* begin *

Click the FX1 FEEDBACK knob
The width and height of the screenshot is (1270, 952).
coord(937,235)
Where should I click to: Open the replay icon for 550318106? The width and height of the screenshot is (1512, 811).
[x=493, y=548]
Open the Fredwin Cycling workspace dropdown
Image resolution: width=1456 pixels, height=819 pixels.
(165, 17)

* end *
* begin *

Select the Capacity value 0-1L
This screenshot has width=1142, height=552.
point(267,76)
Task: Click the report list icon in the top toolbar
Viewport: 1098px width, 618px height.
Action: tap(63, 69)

* end *

- What you will do: Copy out the listing again, starting at the line containing "Select the Capacity value 0-1L" and ending at the line containing "Action: tap(63, 69)", with both of those lines included. Shift every coordinate in the answers by adding 92 to it, and leave all other lines unchanged.

- Answer for this exercise:
Select the Capacity value 0-1L
This screenshot has width=1142, height=552.
point(359,168)
Task: Click the report list icon in the top toolbar
Viewport: 1098px width, 618px height.
Action: tap(155, 161)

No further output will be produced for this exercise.